The proposed revenue department rule (Rule No. 810-6-5-.09) would have clarified that digital transmissions “such as ‘on-demand’ movies, television programs, streaming video, streaming audio” and others are subject to Alabama’s 4 percent rental tax, “regardless of the method of transmission.” The rule would have applied to subscription-based services as well.
Issued by the department in February, the proposal reached its July 10 deadline for certification without the department finalizing it, according to Joe W. Garrett Jr., deputy commissioner of revenue at the Alabama Department of Revenue.
“It’s done. It’s not going into effect,” Garrett told Bloomberg BNA July 11. “This is an issue we really want and need the Legislature to resolve. The question is, can we get that done?”
A public hearing on the rule had been scheduled for April 11 but was canceled at the last minute after a new governor, Gov.
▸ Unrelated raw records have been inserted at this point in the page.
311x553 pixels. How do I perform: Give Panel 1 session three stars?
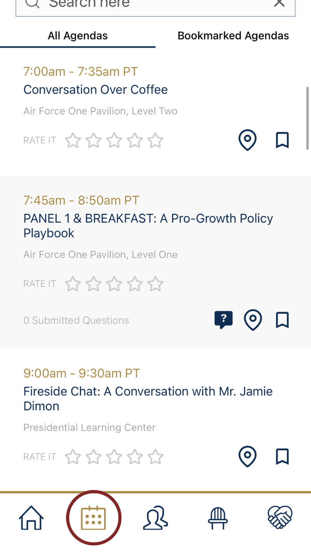point(114,284)
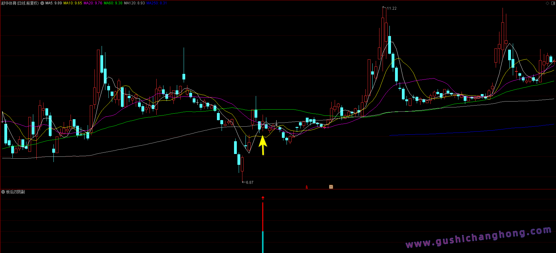Select the white MA120 label
The image size is (556, 253).
pyautogui.click(x=134, y=3)
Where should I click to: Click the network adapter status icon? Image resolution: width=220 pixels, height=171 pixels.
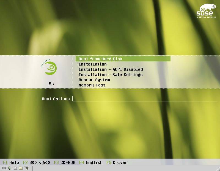click(26, 168)
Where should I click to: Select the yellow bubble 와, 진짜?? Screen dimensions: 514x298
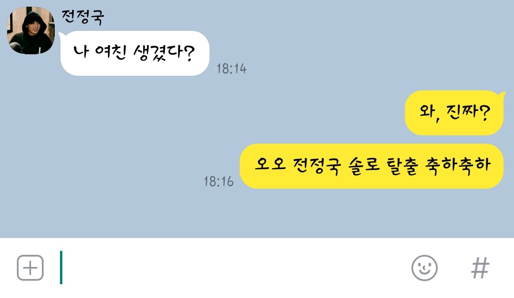pos(455,113)
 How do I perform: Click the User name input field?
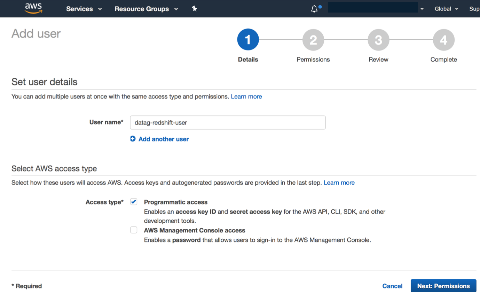pos(228,123)
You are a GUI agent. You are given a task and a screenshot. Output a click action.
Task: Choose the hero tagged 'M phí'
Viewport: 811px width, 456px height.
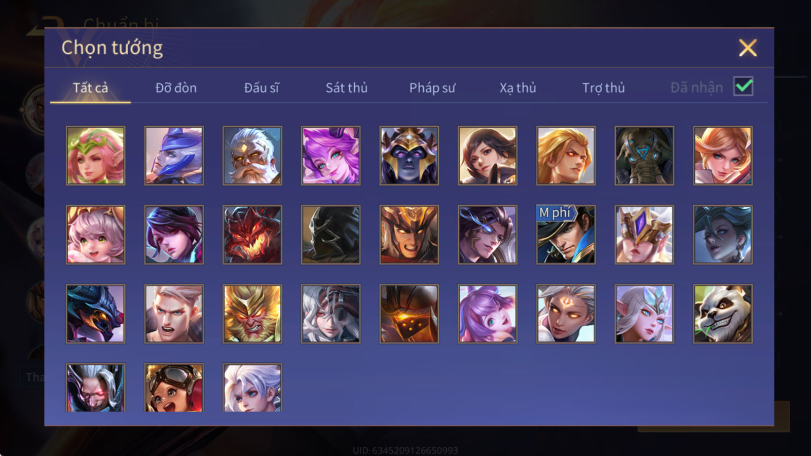566,235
Kay Ivey (R), took office April 10. The governor’s office said at the time that Ivey was putting a hold on agency rulemaking to review all pending or proposed rules.
The revenue department never rescheduled the public hearing. The governor replaced the state’s revenue commissioner, Julie Magee, with Vernon Barnett in May.
The governor’s position is that “the clarification in the law would be best handled by the Legislature instead of a rule change within the Department of Revenue,” Daniel Sparkman, a spokesman for Ivey, told Bloomberg BNA July 11.
This was the revenue department’s second attempt at a rule revision to apply the rental tax to streaming media. In 2015, a similar rule was proposed and then withdrawn following objections by a legislative oversight committee, whose members said the Legislature should decide whether and how to tax digital transactions—not the revenue department.
Garrett said the revenue department revived the proposal during the 2017 legislative session, thinking that it might help spur lawmakers to action.
“We understood at the outset when we proposed the rule that it faced an uphill or uncertain future,” he said. The proposal was “sort of a reminder to everyone that this needs to be addressed in the legislative session.”
Some media companies already collect and remit Alabama’s rental tax on digital transactions, Garrett said, while others don’t. Whether existing state law applies the rental tax to such transactions is debatable.
“That’s not the way the tax should work,” he said. “We ought to have more certainty and consistency.”
Taxation of digital media is one of many issues that state revenue departments and legislatures are trying to navigate as e-commerce becomes more prevalent. Garrett noted tax laws sometimes make a distinction between downloads and streaming media, and getting the definitions right can be tricky.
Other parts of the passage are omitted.